--- Task directions ---
For the records below, print the lines from the line with "The width and height of the screenshot is (868, 454)." through the line with "Expand the Responders" exactly as written; include both end lines and exclude the rest.

--- Provided material ---
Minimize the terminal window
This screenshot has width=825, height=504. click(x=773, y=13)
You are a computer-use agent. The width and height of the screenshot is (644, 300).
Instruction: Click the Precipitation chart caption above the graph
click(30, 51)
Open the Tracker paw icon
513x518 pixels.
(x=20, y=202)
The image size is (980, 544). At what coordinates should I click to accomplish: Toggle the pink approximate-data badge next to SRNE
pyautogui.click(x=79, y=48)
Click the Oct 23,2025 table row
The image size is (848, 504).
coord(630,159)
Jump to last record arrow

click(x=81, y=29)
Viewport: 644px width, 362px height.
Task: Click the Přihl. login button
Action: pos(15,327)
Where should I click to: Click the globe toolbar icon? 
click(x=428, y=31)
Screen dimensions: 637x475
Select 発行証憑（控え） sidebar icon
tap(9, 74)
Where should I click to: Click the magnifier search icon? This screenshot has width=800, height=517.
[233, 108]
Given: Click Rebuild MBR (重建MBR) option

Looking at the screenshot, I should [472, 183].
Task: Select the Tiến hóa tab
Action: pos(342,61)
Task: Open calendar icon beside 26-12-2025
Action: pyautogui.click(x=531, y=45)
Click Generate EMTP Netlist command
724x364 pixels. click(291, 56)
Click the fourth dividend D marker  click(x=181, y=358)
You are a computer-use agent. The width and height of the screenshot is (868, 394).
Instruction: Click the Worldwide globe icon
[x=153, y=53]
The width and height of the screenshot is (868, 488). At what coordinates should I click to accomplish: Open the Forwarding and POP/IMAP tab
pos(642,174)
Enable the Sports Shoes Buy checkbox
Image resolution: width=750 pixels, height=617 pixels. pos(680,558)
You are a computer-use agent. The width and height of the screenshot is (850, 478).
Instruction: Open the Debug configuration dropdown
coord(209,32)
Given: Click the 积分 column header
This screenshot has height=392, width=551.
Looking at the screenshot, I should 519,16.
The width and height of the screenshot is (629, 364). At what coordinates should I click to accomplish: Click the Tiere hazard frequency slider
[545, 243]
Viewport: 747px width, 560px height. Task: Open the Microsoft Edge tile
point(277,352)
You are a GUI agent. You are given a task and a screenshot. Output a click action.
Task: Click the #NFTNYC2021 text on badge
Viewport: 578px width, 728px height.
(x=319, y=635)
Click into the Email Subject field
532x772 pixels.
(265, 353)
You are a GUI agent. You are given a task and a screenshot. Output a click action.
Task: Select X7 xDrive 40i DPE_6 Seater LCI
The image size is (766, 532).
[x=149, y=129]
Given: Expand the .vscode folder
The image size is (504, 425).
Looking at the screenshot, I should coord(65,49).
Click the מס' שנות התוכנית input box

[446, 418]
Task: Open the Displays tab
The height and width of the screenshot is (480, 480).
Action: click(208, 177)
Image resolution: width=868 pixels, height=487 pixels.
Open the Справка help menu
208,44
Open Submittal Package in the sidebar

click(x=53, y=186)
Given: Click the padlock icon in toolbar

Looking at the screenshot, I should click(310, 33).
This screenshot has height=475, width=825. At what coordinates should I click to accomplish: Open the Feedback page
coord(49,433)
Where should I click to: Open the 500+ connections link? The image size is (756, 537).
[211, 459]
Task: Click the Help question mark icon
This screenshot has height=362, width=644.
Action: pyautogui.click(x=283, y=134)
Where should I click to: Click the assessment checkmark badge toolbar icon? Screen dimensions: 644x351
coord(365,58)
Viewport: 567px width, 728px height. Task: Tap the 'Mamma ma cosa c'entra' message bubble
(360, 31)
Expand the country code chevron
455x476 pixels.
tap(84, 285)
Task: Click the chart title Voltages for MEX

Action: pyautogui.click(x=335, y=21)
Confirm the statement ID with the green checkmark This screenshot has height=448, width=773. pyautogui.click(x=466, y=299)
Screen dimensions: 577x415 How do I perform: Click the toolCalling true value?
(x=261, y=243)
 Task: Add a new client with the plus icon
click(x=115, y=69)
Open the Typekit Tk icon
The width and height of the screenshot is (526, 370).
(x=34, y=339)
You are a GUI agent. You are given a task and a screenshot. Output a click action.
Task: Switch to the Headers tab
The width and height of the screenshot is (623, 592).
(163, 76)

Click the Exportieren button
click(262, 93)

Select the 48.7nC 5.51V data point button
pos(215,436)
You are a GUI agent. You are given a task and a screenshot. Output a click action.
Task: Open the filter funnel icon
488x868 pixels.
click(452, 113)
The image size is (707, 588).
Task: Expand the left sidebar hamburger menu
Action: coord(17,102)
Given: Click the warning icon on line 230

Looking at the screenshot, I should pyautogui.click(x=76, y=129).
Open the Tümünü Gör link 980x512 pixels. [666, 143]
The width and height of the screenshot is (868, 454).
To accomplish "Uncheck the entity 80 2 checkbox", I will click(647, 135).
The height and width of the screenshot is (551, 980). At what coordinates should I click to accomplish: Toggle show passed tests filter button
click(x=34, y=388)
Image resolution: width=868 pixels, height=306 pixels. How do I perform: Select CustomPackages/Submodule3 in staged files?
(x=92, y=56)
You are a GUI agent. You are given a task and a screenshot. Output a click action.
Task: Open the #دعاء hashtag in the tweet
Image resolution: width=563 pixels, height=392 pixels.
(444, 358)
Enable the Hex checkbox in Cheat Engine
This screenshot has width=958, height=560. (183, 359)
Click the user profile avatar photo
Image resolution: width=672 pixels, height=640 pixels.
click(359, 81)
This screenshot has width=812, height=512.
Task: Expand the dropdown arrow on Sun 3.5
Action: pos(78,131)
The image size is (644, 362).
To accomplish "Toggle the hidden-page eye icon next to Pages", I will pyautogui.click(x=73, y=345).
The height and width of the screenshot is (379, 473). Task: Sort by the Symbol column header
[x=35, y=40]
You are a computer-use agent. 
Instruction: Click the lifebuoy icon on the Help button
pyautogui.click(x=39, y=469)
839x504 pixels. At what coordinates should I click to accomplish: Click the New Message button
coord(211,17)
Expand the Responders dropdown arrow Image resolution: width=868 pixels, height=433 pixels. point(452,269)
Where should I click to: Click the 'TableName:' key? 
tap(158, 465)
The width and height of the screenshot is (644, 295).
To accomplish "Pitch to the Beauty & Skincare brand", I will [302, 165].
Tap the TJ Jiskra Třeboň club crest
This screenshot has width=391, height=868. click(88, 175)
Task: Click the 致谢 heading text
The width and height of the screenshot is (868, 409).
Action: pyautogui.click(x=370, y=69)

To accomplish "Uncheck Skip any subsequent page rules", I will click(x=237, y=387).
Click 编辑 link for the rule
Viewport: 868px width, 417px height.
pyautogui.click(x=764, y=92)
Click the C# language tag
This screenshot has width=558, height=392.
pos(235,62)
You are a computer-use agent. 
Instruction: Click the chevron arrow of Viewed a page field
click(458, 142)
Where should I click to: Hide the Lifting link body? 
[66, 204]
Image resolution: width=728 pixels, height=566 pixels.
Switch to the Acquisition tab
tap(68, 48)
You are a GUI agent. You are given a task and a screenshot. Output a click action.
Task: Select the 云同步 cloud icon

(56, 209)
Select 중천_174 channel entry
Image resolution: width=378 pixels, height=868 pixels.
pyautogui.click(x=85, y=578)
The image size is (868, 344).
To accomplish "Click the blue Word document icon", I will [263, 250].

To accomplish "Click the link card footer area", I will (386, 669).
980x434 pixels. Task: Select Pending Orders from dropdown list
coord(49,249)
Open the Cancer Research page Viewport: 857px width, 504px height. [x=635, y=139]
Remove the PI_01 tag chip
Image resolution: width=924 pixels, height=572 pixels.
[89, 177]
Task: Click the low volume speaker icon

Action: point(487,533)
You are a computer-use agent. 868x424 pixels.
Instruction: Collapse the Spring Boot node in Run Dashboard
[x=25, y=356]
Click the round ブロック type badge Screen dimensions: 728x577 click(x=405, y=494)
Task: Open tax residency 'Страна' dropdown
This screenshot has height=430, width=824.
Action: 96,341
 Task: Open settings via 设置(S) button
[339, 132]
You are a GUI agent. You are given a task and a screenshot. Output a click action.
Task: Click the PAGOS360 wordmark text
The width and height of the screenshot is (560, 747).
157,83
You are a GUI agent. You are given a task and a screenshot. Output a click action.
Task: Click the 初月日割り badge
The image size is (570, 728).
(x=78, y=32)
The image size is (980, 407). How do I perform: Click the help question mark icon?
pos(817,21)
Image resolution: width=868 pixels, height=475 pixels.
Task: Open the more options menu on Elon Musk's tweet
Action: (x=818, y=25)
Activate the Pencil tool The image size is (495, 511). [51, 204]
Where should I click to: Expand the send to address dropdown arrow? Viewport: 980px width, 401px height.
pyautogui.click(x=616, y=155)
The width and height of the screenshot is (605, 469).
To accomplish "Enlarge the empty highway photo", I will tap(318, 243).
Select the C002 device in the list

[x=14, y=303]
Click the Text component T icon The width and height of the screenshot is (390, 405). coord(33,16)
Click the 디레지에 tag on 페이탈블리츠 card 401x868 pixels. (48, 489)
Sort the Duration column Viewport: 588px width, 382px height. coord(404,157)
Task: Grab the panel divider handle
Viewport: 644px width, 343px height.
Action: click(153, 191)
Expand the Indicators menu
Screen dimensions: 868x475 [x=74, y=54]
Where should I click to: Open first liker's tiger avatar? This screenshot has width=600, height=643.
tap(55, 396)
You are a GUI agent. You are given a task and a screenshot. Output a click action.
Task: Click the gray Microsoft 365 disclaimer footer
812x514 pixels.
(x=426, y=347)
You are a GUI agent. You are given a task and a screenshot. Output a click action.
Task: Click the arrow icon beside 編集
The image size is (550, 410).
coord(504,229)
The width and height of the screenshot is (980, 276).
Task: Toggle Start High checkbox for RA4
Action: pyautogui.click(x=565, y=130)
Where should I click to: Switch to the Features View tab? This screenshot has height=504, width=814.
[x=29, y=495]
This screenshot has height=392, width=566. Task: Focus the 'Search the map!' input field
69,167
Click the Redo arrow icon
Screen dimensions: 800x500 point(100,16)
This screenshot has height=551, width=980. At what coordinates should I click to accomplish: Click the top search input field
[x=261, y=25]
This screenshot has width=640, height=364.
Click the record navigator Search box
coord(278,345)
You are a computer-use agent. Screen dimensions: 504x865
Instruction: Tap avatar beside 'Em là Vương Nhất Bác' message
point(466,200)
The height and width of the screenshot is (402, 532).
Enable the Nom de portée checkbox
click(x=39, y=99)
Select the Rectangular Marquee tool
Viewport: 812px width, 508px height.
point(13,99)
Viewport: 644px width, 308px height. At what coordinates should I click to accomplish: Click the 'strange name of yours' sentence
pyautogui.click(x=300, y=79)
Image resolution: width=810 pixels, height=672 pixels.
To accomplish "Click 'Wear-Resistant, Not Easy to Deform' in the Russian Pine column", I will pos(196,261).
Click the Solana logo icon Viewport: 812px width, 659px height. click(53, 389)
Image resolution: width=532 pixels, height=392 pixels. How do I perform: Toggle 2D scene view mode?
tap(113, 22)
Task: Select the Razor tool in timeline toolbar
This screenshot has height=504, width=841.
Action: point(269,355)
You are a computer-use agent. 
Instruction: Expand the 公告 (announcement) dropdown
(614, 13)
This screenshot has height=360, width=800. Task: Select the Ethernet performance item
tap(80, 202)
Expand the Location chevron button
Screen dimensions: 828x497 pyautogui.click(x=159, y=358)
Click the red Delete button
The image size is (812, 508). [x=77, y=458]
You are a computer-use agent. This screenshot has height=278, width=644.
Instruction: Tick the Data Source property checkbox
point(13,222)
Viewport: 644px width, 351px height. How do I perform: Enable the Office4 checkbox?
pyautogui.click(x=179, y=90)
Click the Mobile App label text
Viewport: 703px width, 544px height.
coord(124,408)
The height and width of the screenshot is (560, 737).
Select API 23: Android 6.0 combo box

--- Exercise response ---
The width and height of the screenshot is (868, 454).
To accomplish "Uncheck the entity 80 2 checkbox", I will click(647, 135).
The height and width of the screenshot is (551, 980). At what coordinates should I click to accomplish: Toggle show passed tests filter button
click(x=34, y=388)
Image resolution: width=868 pixels, height=306 pixels. How do I perform: Select CustomPackages/Submodule3 in staged files?
(x=92, y=56)
You are a GUI agent. You are given a task and a screenshot. Output a click action.
Task: Open the #دعاء hashtag in the tweet
Image resolution: width=563 pixels, height=392 pixels.
(444, 358)
Enable the Hex checkbox in Cheat Engine
This screenshot has width=958, height=560. (183, 359)
Click the user profile avatar photo
Image resolution: width=672 pixels, height=640 pixels.
click(359, 81)
This screenshot has width=812, height=512.
Task: Expand the dropdown arrow on Sun 3.5
Action: pos(78,131)
The image size is (644, 362).
To accomplish "Toggle the hidden-page eye icon next to Pages", I will pyautogui.click(x=73, y=345).
The height and width of the screenshot is (379, 473). Task: Sort by the Symbol column header
[x=35, y=40]
You are a computer-use agent. 
Instruction: Click the lifebuoy icon on the Help button
pyautogui.click(x=39, y=469)
839x504 pixels. At what coordinates should I click to accomplish: Click the New Message button
coord(211,17)
Expand the Responders dropdown arrow Image resolution: width=868 pixels, height=433 pixels. point(452,269)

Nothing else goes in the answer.